Objective A: In the listing of screenshots and pages further down, replace "Calendar" with "Mail" and reproduce the rest unchanged. Leave the pictures out of your answer.
^^^^^^^^^^^^^^^^
Tuesday, August 25, 2015

Circle

“A circle is the reflection of eternity. It has no beginning and it has no end - and if you put several circles over each other, then you get a spiral. - Maynard James Keenan”


I have always been a circle type person. For me, they simply represent wholeness. Be it the completion of a cycle, the completion of a person or maybe completion in general. And the most beautiful part after completion is that you get start again, not the same circle but a new one.

If we sit down and reflect for a minute, and pile those invisible circles we have completed; the good ones as well as the bad ones; how high would our towers be? Are there any circles that you should be letting go off but you just can’t? Of course there are. It isn’t easy to let go of the flow of control, or to accept that this will be the end of something ever so precious, or even understand that this is what is meant to happen. I know. I myself have shed many tears about it.

 A while ago I something stupid. I am sure we all have at a certain point in our life. And I assure this wasn’t the first stupid thing I have done nor would it be the last. To put it in simpler terms, I held on to my own personal growth out of fear. I stopped myself from reaching my first step of completion because I was so scared that after the process I would still not be good enough. Sounds vague, and yet relatable doesn’t it?

I kept giving up. Whenever I was so close, whenever I was doing well, fear would come to play and assist me with giving up. It became routine that I actually felt comfortable being incomplete until my good old friend Life came knocking on my door with a bunch of reality checks. You see because I was stopping my personal growth from happening, I was indirectly killing my relationships, my career, and my future. And the fear of not being good enough eventually tracked me down to the point were, a) I really was not good enough and b) I could only use the excuse “it is because I gave up”.
^^^^^^^^^^^^^^^^
Objective B: From the post about circles, copy verbatim the part that opens with the words containing "Tuesday, August 25, 2015" and closes with "but a new one.".

Supplied records:
^^^^^^^^^^^^^^^^
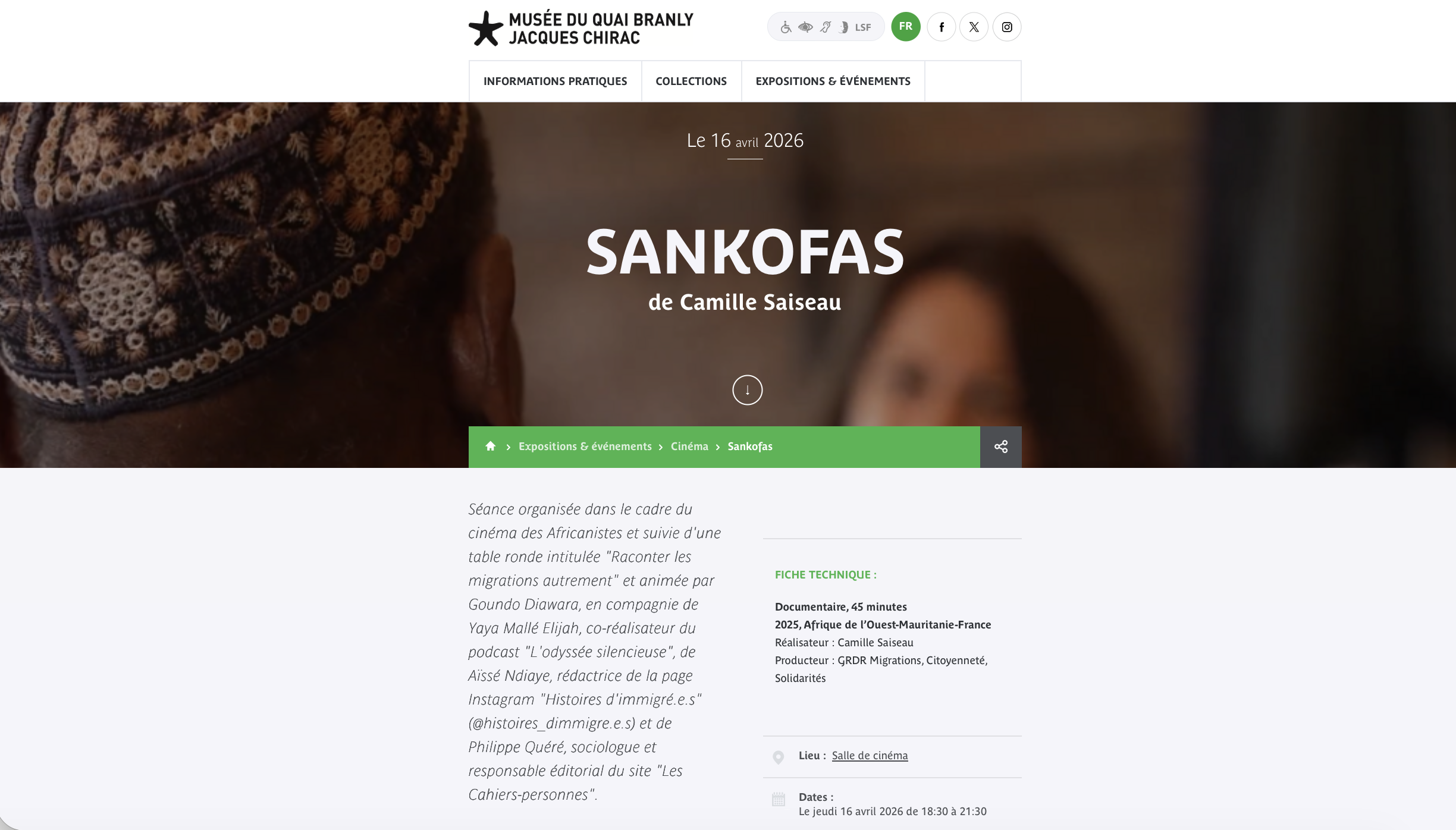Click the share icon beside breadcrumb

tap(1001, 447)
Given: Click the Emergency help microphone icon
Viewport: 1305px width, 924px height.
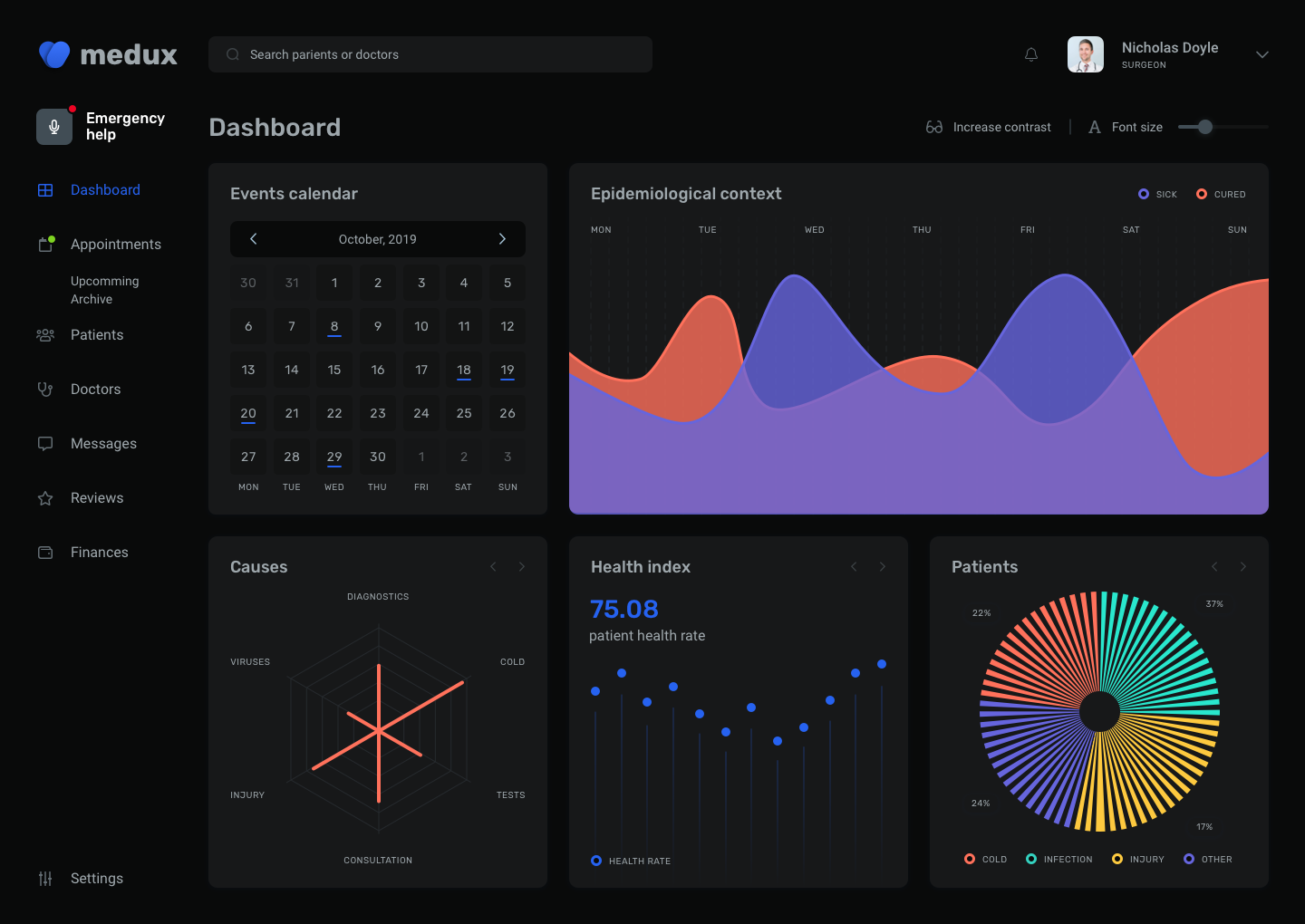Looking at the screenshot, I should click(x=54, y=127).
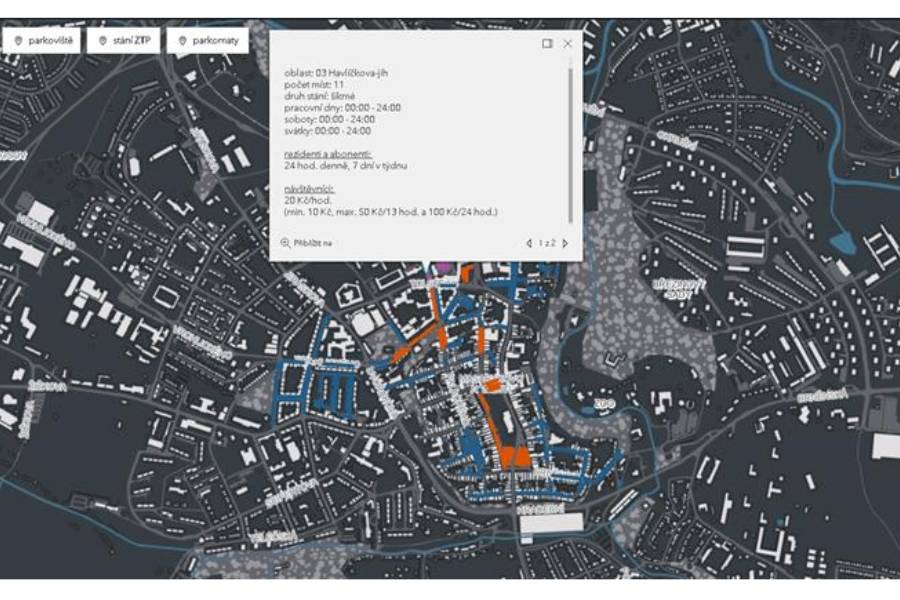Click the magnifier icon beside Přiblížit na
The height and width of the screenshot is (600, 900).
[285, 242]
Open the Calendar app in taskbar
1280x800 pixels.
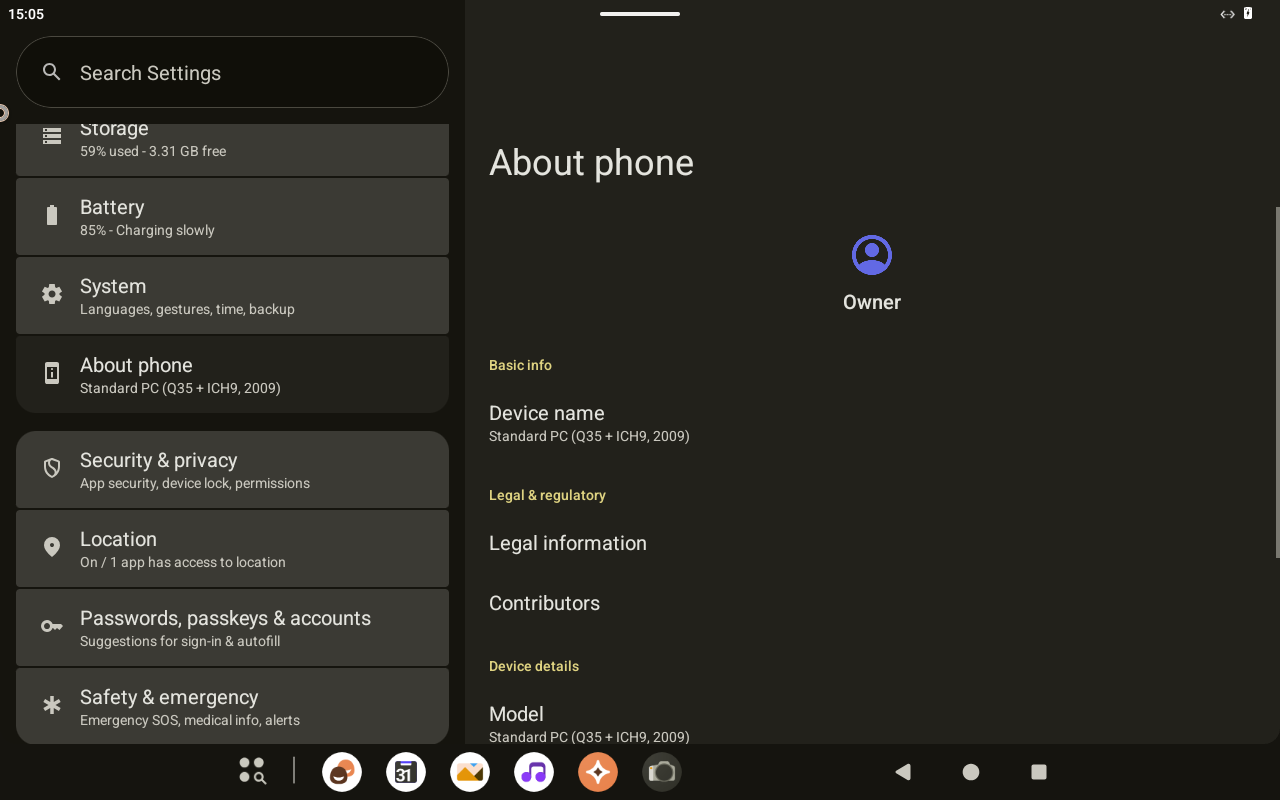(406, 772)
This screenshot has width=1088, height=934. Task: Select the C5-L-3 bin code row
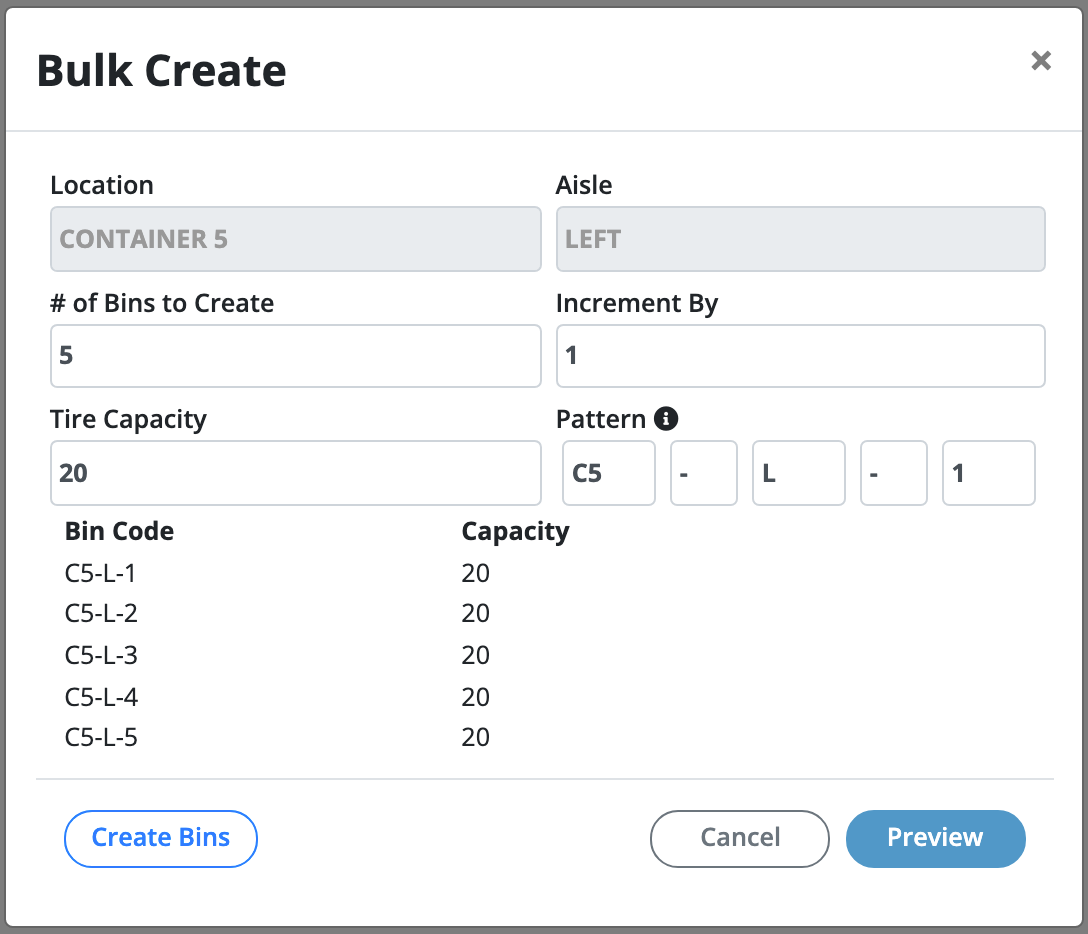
^^^^^^^^^^^^^^^^
Answer A:
Click the share icon beside breadcrumb

tap(1001, 447)
Given: Click the Emergency help microphone icon
Viewport: 1305px width, 924px height.
Looking at the screenshot, I should click(x=54, y=127).
Click the magnifier icon beside Přiblížit na
The height and width of the screenshot is (600, 900).
[285, 242]
Open the Mail app in taskbar
1280x800 pixels.
(406, 772)
This screenshot has width=1088, height=934. Task: Select the C5-L-3 bin code row

Answer B:
Tuesday, August 25, 2015

Circle

“A circle is the reflection of eternity. It has no beginning and it has no end - and if you put several circles over each other, then you get a spiral. - Maynard James Keenan”


I have always been a circle type person. For me, they simply represent wholeness. Be it the completion of a cycle, the completion of a person or maybe completion in general. And the most beautiful part after completion is that you get start again, not the same circle but a new one.